Wall Street calls Tesla’s autonomous plan ‘half-baked’

Tesla CEO Elon Musk speaks during the unveiling of the new Tesla Model Y in Hawthorne, California on March 14, 2019.


Frederic J. Brown | AFP | Getty Images

Tesla CEO Elon Musk speaks during the unveiling of the new Tesla Model Y in Hawthorne, California on March 14, 2019.

Tesla CEO Elon Musk touted robotaxis by 2020 on Tesla autonomy investor day, and Wall Street was not impressed.

At the company event on Monday, Musk was all too confident about carrying out autonomous robotaxis next year, even predicting that Tesla will be making cars with no steering wheels or pedals by 2021. However, analysts believe the technology is still far from ready and it puts Tesla at a risky position to compete with leaders in ride-hailing and software industries.

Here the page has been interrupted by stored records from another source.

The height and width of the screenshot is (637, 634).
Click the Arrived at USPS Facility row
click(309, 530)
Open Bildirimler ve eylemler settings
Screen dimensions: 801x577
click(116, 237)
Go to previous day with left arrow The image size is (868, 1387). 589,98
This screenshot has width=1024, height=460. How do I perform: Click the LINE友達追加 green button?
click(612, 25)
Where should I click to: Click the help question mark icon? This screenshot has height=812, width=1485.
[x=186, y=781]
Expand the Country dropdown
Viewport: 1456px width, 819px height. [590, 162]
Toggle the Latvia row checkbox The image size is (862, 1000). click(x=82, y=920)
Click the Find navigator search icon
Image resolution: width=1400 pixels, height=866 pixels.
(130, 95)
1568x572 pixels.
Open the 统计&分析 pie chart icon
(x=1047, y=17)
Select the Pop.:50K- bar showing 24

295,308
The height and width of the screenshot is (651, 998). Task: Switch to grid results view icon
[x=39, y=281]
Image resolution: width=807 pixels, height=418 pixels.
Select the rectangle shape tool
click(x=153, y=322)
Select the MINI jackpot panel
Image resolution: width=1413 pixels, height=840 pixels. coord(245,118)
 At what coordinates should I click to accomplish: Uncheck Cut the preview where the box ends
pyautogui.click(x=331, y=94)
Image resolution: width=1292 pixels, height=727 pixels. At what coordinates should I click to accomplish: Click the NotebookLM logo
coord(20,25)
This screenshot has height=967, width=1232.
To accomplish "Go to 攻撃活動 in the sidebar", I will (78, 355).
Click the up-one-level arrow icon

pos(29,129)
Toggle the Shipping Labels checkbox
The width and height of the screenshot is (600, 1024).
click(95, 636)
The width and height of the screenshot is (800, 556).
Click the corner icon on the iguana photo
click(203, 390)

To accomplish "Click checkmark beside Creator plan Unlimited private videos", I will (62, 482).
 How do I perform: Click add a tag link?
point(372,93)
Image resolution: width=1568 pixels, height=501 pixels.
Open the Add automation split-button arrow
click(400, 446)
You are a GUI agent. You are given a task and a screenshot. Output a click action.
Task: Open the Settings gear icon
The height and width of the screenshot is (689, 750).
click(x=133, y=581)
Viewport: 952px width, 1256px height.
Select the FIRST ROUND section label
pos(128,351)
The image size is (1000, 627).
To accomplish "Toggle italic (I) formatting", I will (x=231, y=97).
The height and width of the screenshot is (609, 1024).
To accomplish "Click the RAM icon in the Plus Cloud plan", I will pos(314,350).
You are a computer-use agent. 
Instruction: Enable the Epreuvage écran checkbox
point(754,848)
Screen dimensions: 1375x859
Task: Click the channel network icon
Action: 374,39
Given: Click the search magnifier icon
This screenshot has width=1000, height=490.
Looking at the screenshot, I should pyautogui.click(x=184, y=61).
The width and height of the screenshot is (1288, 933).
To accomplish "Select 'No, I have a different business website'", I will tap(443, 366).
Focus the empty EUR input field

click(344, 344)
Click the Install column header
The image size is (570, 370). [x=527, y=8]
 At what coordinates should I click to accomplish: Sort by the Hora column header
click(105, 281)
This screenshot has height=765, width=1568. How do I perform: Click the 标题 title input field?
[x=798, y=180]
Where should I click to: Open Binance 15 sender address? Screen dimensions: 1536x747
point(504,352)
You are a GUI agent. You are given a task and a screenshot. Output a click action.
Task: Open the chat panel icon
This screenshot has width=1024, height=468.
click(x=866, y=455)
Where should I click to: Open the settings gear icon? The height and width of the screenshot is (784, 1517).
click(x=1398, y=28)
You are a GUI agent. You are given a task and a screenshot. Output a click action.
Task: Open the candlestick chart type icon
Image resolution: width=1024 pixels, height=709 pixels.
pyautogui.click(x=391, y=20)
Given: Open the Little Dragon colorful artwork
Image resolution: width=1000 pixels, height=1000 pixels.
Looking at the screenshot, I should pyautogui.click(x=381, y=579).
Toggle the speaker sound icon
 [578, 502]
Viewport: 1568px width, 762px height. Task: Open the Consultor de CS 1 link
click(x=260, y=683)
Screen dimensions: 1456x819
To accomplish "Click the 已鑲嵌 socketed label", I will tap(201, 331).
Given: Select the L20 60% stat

“We see a significant amount of technology and execution risk in the shift in strategy from competing in just electrification to Tesla also beating Nvidia in hardware, Google in software, and building a better ride-hailing service than current ride hailing leaders,” Cowen’s analyst Jeffrey Osborne said in a note on Tuesday.

“The Tesla Network robotaxi plans seemed half baked, with the company appearing to either not have answers to or not even considered pretty basic question on the pricing, insurance liability, or regulatory and legal requirements,” Osborne added.

The event came two days before Tesla reports first-quarter earnings. Shares of Tesla are down 1.4% in morning trading on Tuesday. The stock has fallen 21% year to date amid the company’s legal woes, disappointing deliveries and slowing demand.